La desorientación en la oscuridad le había vencido y, de repente, el vikingo pelirrojo no sabía dónde estaba ni él, ni su peculiar compañero que no paraba de hablar con un tono cada vez más histérico.
…como no han muerto por la Cuchilla Pálida, el monstruoso Thale, príncipe y alguacil de Ythill, les ha clavado las máscaras pálidas a la cara…
—¡Jandro!
—…y los han atado con camisas de fuerza, encerrándolos en celdas acolchadas para que griten…
—¡JANDRO!
—…y lloren, y enloquezcan, y…
—¡JANDRO CALLATE UN PUTO SEGUNDO, JODER!
Había un débil resplandor al fondo del pasillo.
Jandro estaba un paso por detrás de él, mirando al resplandor con los ojos muy abiertos y la respiración contenida. Parpadeaba, se llevaba las manos a la cara e intentó regresar a la realidad.
Pero ¿cuál era la realidad?
—¿Cuánto tiempo llevas aquí? —preguntó Volstagg con la vista fija en el fondo del pasillo que hacía una curva. Un pasillo negro, con puertas a los lados.
Y por el que se acercaba una luz amarilla.
—No lo sé. No tengo mi reloj. Ni el móvil. Ni mi pistola, ni la bolsa con todas mis cosas. Estaba perdido, corriendo de una sala infernal a otra.
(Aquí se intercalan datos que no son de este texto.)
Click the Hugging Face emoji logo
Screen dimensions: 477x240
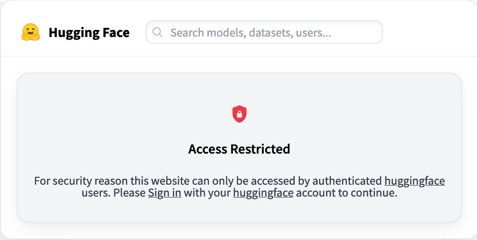point(31,33)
—Ya, ya… lo pillo. Yo también estoy desorientado, joder —Volstagg se miró las manos desnudas—. Y desarmado. Pero… dame una cifra aproximada… en horas.
—¿Para qué?
—¡Tú dámela, hostia!
Ya no eran solo contornos. Colores y formas se definían gracias a la luz que se acercaba. Y sonidos de botas caminando por el pasillo, acercándose.
—Qué se yo. ¿Seis? ¿Ocho horas?
—Yo apenas llevaba seis u ocho minutos desde que el amarillo me trajo al pasillo donde me he encontrado contigo.
—¿Y qué?
—La pregunta es por qué —espetó Volstagg. Jandro abrió mucho los ojos mientras una teoría comenzaba a dibujarse en su mente—. ¿Por qué tú llevas más tiempo que yo en este lugar?
Tras la curva aparecieron las figuras fantasmales de los gemelos enmascarados, los portadores de las Máscaras Ride y Piagi, sonrisa y pena. Entre ellos, estaba Máscara Medico Della Peste, con su larga nariz y enarbolando una antorcha en una mano.
En la otra mano hacia girar la cabeza plomada de un horrible mangual con retorcidas púas oxidadas.
—Mira lo que tenemos aquí —dijo apuntándoles con el arma—. Dos intrusos.